(RECORDS PROVIDED begins)

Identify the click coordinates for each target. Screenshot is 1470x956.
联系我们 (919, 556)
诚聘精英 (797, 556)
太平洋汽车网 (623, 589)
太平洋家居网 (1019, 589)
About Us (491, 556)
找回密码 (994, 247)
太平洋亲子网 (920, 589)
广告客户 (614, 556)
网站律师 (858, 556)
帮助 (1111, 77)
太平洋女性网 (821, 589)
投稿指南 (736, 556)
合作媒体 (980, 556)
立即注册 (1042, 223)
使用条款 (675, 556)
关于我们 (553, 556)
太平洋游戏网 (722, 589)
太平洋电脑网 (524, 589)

(RECORDS PROVIDED ends)

Please set down, with no changes, the line that contains "网站律师 (858, 556)" and all the lines after it until the entries end; write nothing besides them.

网站律师 (858, 556)
帮助 (1111, 77)
太平洋女性网 (821, 589)
投稿指南 (736, 556)
合作媒体 (980, 556)
立即注册 (1042, 223)
使用条款 (675, 556)
关于我们 (553, 556)
太平洋游戏网 (722, 589)
太平洋电脑网 (524, 589)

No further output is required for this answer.